Work instruction
Transcribe exactly the line that contains "Given: Click the" and all lines following it to the end of the material below; omit everything else.

BEGIN Working data

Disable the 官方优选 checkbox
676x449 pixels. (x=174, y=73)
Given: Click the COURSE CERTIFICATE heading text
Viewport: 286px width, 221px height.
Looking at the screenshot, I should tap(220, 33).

END Working data

Answer area
Given: Click the COURSE CERTIFICATE heading text
Viewport: 286px width, 221px height.
Looking at the screenshot, I should tap(220, 33).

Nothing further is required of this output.